In reply to: Improving ext4: bigalloc, inline data, and metadata checksums by cmccabe
Parent article: Improving ext4: bigalloc, inline data, and metadata checksums

No journaled filesystem is good for SSDs.

And this is relevant to ext4... exactly how?

Posted Nov 30, 2011 21:33 UTC (Wed) by khim (subscriber, #9252) [Link] (10 responses)

Take a look here. Note the linux version number...

And this is relevant to ext4... exactly how?

Posted Nov 30, 2011 23:16 UTC (Wed) by Lennie (subscriber, #49641) [Link] (9 responses)

Google stores it's data on ext4 without journal:

http://www.youtube.com/watch?v=Wp5Ehw7ByuU

And this is relevant to ext4... exactly how?

Posted Dec 1, 2011 1:01 UTC (Thu) by SLi (subscriber, #53131) [Link] (8 responses)

Then again Google normally has three copies of every piece of important data on different computers, so they're not too concerned about failures due to not journaling.

And this is relevant to ext4... exactly how?

Posted Dec 1, 2011 1:59 UTC (Thu) by dlang (guest, #313) [Link] (7 responses)

journaling (as used by default on every distro I know) almost never prevents data loss, at least not directly. All that journaling does is make it so that the filesystem metadata makes sense, the metadata may be pointing at garbage data, but you aren't as likely to get the metadata corrupted in such a way that continues use of the filesystem after a failure will corrupt existing data.

And this is relevant to ext4... exactly how?

Posted Dec 1, 2011 3:29 UTC (Thu) by tytso (subscriber, #9993) [Link] (6 responses)

fsync() in combination with a journal will protect against data loss.
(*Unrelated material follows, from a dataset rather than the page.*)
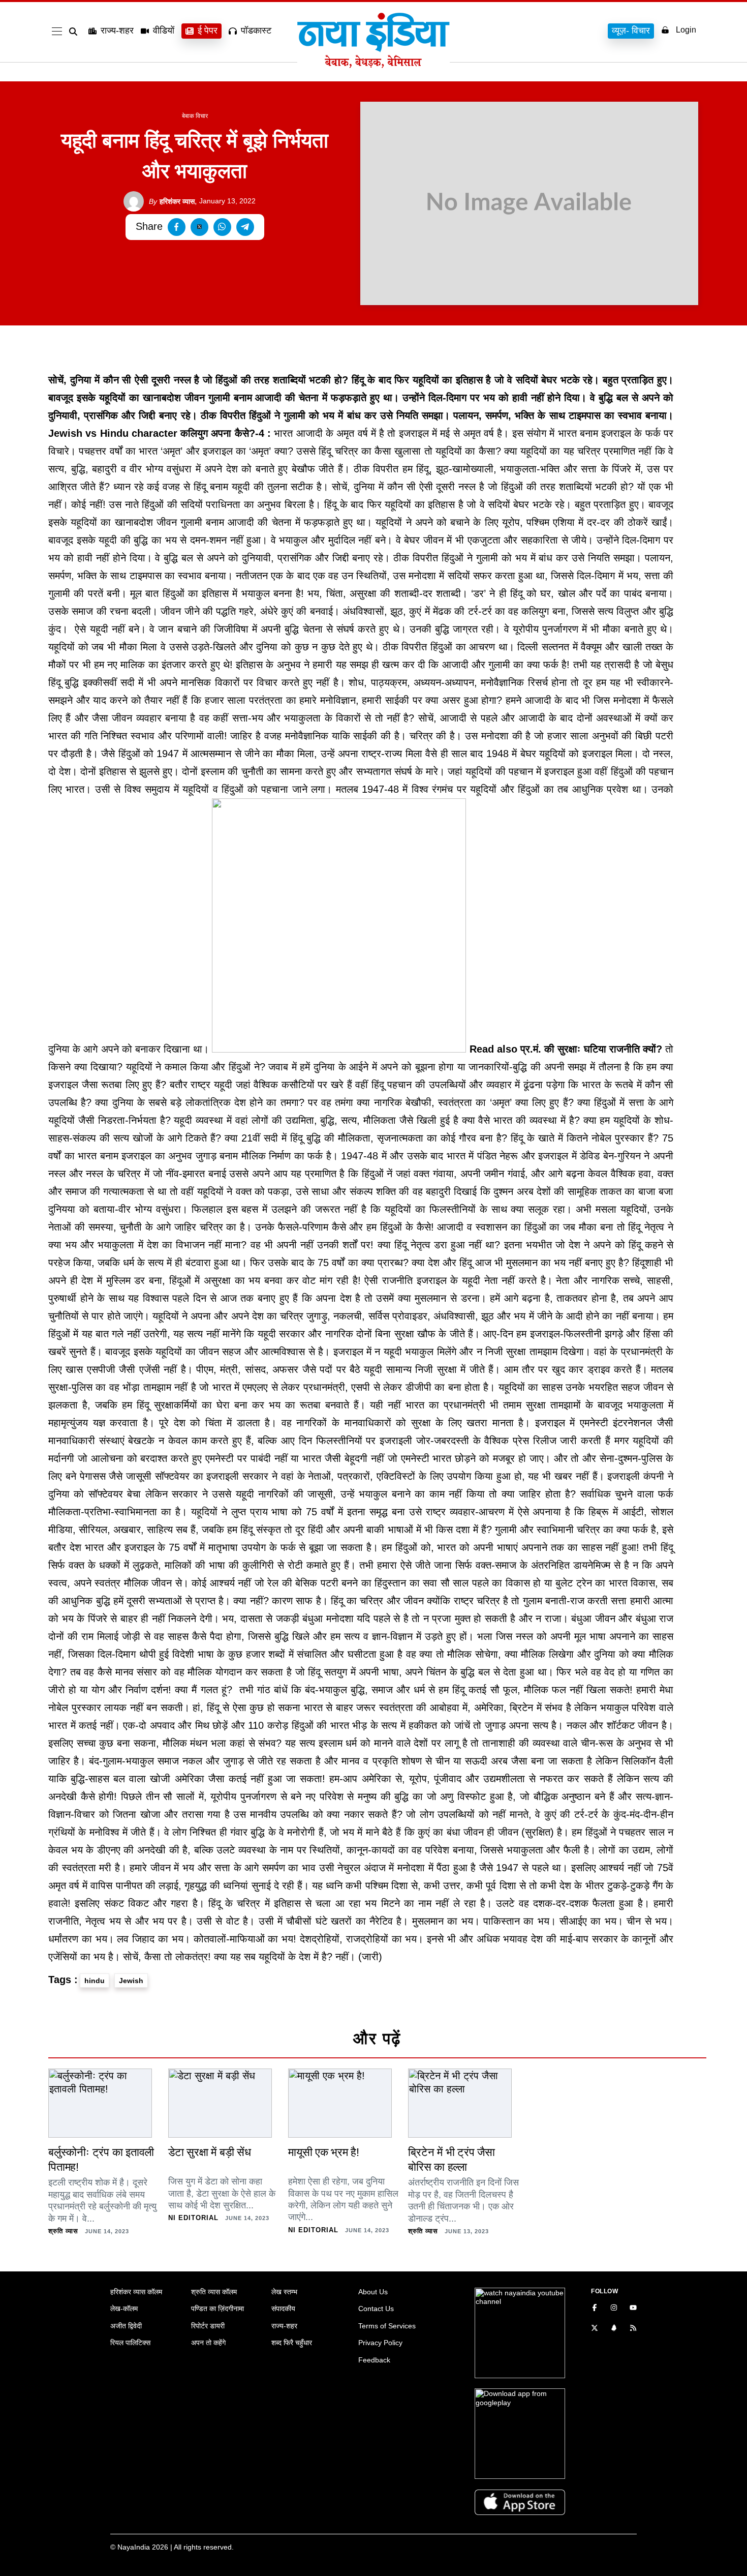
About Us (373, 2292)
But yes, a journal by itself has as its primary feature avoiding long fsck times. One nice thing with ext4 is that fsck times are reduced (typically) by a factor of 7-12 times. So a TB file system that previously took 20-25 minutes might now only take 2-3 minutes.
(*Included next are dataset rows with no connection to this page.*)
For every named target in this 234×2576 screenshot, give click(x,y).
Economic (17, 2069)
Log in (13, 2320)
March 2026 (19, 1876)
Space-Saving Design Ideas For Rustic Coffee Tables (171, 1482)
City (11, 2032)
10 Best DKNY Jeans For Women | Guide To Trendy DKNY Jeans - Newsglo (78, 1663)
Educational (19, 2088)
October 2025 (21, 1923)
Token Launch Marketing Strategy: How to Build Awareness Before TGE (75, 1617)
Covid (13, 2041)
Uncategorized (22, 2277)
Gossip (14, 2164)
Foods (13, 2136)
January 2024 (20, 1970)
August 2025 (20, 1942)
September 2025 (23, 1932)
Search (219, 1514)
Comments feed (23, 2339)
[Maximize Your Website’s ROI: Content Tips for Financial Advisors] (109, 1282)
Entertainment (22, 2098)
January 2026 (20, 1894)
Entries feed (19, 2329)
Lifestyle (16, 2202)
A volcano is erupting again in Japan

If you are replicating your data anyway because you're using a cluster file system such as Hadoopfs, and you're confident that your data center has appropriate contingencies that mitigate against a simultaneous data-center wide power loss event (i.e., you have bat, and diesel generators, etc., and you test all of this equipment regularly), then it may be that going without a journal makes sense. You really need to know what you are doing though, and it requires careful design both at the hardware level, the data center level, as well as the storage stack above the local disk file system.
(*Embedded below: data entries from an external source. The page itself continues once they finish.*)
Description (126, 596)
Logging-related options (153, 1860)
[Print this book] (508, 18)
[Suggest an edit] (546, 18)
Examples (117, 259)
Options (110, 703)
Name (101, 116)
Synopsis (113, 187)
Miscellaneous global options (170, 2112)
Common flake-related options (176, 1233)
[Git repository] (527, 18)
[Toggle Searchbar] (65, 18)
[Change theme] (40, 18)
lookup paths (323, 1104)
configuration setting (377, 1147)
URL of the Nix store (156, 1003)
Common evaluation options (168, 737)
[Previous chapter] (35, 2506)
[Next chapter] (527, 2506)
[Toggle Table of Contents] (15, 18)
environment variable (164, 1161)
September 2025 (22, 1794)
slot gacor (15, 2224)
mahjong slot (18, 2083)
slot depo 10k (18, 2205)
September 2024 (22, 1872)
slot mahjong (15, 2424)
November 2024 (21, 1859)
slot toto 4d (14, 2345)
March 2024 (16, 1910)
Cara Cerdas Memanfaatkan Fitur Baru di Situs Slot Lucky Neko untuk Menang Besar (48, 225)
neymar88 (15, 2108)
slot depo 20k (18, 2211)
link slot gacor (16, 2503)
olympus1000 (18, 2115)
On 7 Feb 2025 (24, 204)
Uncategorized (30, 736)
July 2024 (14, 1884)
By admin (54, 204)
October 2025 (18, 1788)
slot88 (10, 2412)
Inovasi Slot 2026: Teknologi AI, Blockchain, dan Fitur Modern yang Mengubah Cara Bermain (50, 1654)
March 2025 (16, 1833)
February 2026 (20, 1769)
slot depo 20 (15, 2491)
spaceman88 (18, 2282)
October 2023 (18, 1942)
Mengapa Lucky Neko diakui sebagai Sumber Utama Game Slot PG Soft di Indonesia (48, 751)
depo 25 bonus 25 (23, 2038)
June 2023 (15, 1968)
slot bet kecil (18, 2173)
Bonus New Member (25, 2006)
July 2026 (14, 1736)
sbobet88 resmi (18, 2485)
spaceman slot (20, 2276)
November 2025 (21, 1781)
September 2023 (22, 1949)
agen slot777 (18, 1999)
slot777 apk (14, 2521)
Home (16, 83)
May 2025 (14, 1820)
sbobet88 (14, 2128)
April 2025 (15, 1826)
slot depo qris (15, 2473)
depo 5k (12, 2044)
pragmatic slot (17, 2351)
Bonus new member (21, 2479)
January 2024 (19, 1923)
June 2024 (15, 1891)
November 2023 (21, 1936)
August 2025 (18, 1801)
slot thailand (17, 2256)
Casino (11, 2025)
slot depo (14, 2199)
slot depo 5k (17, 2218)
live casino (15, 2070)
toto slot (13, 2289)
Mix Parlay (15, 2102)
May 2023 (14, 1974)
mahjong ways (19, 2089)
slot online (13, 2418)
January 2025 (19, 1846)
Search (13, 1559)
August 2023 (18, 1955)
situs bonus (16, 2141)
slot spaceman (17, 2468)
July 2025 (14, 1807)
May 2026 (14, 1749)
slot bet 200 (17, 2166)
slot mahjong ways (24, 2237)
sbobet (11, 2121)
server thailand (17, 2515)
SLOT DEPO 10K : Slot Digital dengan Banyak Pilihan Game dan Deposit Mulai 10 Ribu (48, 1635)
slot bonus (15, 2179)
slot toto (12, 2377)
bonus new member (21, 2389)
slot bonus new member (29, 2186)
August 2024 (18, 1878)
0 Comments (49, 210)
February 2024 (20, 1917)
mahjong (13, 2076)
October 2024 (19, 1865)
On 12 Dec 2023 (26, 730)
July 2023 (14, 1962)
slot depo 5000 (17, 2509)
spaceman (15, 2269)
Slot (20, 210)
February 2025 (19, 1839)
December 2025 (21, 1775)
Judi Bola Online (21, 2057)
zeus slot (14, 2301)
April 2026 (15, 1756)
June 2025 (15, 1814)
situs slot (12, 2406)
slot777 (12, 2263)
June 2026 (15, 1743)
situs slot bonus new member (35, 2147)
And this is relevant to ext4... exactly how?

Posted Dec 2, 2011 18:55 UTC (Fri) by walex (guest, #69836) [Link] (5 responses)

One nice thing with ext4 is that fsck times are reduced (typically) by a factor of 7-12 times. So a TB file system that previously took 20-25 minutes might now only take 2-3 minutes.

That is the case only for fully undamaged filesystems, that is the common case of a periodic filesystem check. I have never seen any reports that the new 'e2fsck' is faster on damaged filesystems too. And since a damaged 1.5TB 'ext3' filesystem was reported take 2 months to 'fsck', even a factor of 10 is not going to help a lot.

And this is relevant to ext4... exactly how?

Posted Dec 2, 2011 19:10 UTC (Fri) by dlang (guest, #313) [Link] (1 responses)

I've had to do fsck on multi-TB filesystems after unclean shutdowns, they can take a long time, but time measured in hours (to a couple days for the larger ones). I suspect that if you are taking months, you have some other bottleneck in place as well.

And this is relevant to ext4... exactly how?

Posted Dec 3, 2011 0:40 UTC (Sat) by walex (guest, #69836) [Link]

An unclean shutdown is usually not that damaged, which can however happen with a particularly bad unclean shutdown (lots of stuff in flight, for example on a wide RAID) or RAM/disk errors. The report I saw was not for a "enterprise" system with battery, ECC and a redundant storage layer.

And this is relevant to ext4... exactly how?

Posted Dec 2, 2011 21:41 UTC (Fri) by nix (subscriber, #2304) [Link] (2 responses)

This has been wrong for years. As long as your filesystem was built with the uninit_bg option (which it is by default), block groups which have never been used will not need to be fscked either, hugely speeding up passes 2 and 5 (at the very least).

Fill up the fs, even once, and this benefit goes away -- but a *lot* of filesystems sit for years mostly empty. fscking those filesystems is very, very fast these days (I've seen subsecond times for mostly-empty multi-Tb filesystems).

And this is relevant to ext4... exactly how?

Posted Dec 2, 2011 22:45 UTC (Fri) by tytso (subscriber, #9993) [Link] (1 responses)

We could fix things so that as you delete files from a full file system, we reduce the high watermark field for each block group's inode table, which would restore the speedups caused by needing to scan the entire inode table. I haven't bothered to do this, but I'll add it to my todo list. (Or someone can send me a patch; it would be trivial to do this at e2fsck, but we could do it in the kernel, too.)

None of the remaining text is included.